We caught up with Tunbridge Wells-based musician James Myhill for an interview, following the release of his excellent ‘Year of The Rats’ album.
Hi James, tell us about yourself?
I’m a composer/producer currently residing in Kent but originally from London. Creating music is a passion for me, and I find it can be a necessity for my emotional well being sometimes.
I come from a musical background and have performed in a wide range of groups over the years as a younger adult, so I find myself drawing influences from lots of styles in some of my compositions.
Broadly speaking, though, my best work tends to fuse electronic and orchestral elements together and is mostly instrumental.
What is your songwriting process?
Sometimes I can be inspired by something I have experienced in life, and that can motivate me to create a piece of music. I may also hear an idea in my head and just record it as soon as I can as a simple midi keyboard sound for example, and then come back to it at a later date, and develop it into something much bigger.
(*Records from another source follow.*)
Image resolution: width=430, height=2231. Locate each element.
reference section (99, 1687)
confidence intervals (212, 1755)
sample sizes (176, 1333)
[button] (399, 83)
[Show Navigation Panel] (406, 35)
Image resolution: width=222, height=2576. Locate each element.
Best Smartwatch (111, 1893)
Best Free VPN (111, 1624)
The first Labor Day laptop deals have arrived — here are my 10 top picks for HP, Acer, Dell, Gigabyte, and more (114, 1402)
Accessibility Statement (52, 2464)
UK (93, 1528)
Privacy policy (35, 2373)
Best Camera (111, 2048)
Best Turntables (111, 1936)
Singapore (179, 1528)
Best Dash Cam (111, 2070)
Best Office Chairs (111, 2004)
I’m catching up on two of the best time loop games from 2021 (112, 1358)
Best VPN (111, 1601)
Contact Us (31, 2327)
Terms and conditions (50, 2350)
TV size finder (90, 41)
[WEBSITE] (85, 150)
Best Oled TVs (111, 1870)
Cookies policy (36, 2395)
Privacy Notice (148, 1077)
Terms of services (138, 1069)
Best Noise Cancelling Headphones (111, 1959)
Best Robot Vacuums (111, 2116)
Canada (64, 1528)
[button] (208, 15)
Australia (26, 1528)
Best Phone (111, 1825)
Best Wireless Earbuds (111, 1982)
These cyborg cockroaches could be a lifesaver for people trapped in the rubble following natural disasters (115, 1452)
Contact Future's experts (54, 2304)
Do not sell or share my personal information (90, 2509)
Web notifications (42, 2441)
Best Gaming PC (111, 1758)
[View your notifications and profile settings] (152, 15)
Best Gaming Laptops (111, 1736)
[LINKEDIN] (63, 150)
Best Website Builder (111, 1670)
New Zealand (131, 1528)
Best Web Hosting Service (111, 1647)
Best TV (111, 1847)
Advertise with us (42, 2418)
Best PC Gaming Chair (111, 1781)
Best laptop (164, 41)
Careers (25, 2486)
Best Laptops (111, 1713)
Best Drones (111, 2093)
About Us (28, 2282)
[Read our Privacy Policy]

Occasionally I may continue to write it in my head and then incrementally build the piece, bit by bit when I have time to do so. Sometimes I just let the leadoff so to speak, and dive in and make something from start to finish, purely on instinct, and let the musical direction carve itself almost.
Tell us about your latest release?
It’s a re-imagining of an old EP I put out in 2017, extended into a 13 track album (with additional content available if you get it on my Bandcamp).
It is essentially a collection of instrumentals, touching on different levels of intensity, from the positive and uplifting, to sinister, dark and foreboding moods.
It uses a lot of orchestral elements, some minimal experimental vocal sounds, guitars and synths etc. The title was inspired originally by my own political anger at the state of the world, and some of the figureheads involved in what I considered to be detrimental decisions for the U.K, as well as the appointment of certain global political leaders.. make of that what you will.
The re-release was driven still very much by this, but also because of the environmental crises, and ultimately, of course, the global pandemic. The association of rats with fear and disease made it an obvious choice.
The album should be digested as an exploration of the darkness we may all feel, but the moments of light, particularly in the final track, can serve to give us a sense of hope.
I try not to be cliche’d about music most of the time, but with this release, there really was quite a lot of artistic inspiration and vision driving the sounds.
What message do you think your music conveys to your fans?
I put out a lot of different styles sometimes, but with this particular release, I hope it conveys a sense of someone writing with artistic freedom. Beyond that, it’s up to the listener to experience it in their own way.
Who are your musical influences?
I would have to say, Trent Reznor, especially the film score work he has done with Atticus Ross. Other film/tv composers as well, for example, Mac Quayle – who wrote the music for Mr. Robot.
I’m influenced in my orchestral arrangements by Debussy a fair bit I think, and beyond this, a host of 90s rock bands are probably swimming around upstairs somewhere, subconsciously influencing how I write 😀
Who are your non-musical influences?
Snooker players Jimmy White & Ronnie O’Sullivan, Lebron James & Javale McGee of the LA Lakers Basketball team. Comedian Dylan Moran to name but a few.
What’s the best gig that you have ever played?
It’s not been for some time, but I would have to say playing in my Funk band The Layers at Jamm in Brixton one time years ago was a great one. We had a wicked crowd.
I also played a random hippie festival in Wales in a band at University, and the experience was awesome. Sorry that’s two, isn’t it? I couldn’t really choose!
What is your funniest gig moment?
It wasn’t funny at the time, but looking back, I did a gig at school in my 6th form, and my bass amp caught fire. It was quite Spinal Tap!
What do you think are the biggest obstacles for bands/artists today?
The problem is undoubtedly that there are many many more openings, but also many many more people being able to record and produce to a good enough standard to release commercially.
In that respect, I’m very much part of the traffic, I suppose. It’s difficult to get heard through the noise, and a lot of the time now, social media reach is almost redundant.
I think the only answer is to get creative with promotion and get the music into the right places so that people can discover it for themselves. Currently, the biggest obstacle for a band would also be not being able to play a gig due to the pandemic!
What advice would you give to other bands/artists starting out?
Don’t expect too much from those immediately around you support wise beyond a certain point. Think about who is going to listen to your music, and then try and get it to the right ears.
Constantly look to improve and get better, and keep enjoying it, because, for the vast majority, it will come with frustration, but take time and build the right contacts and some things can happen.
What are your hopes for the next two years?
To extend my listener base, and to seek out opportunities to get my music used in film and tv. I’ve also taken a contract to compose for a computer game, so that’s very promising indeed.
I would say I’m probably going to take a break from releasing anything myself, but knowing me, this is very much subject to change if I get inspired!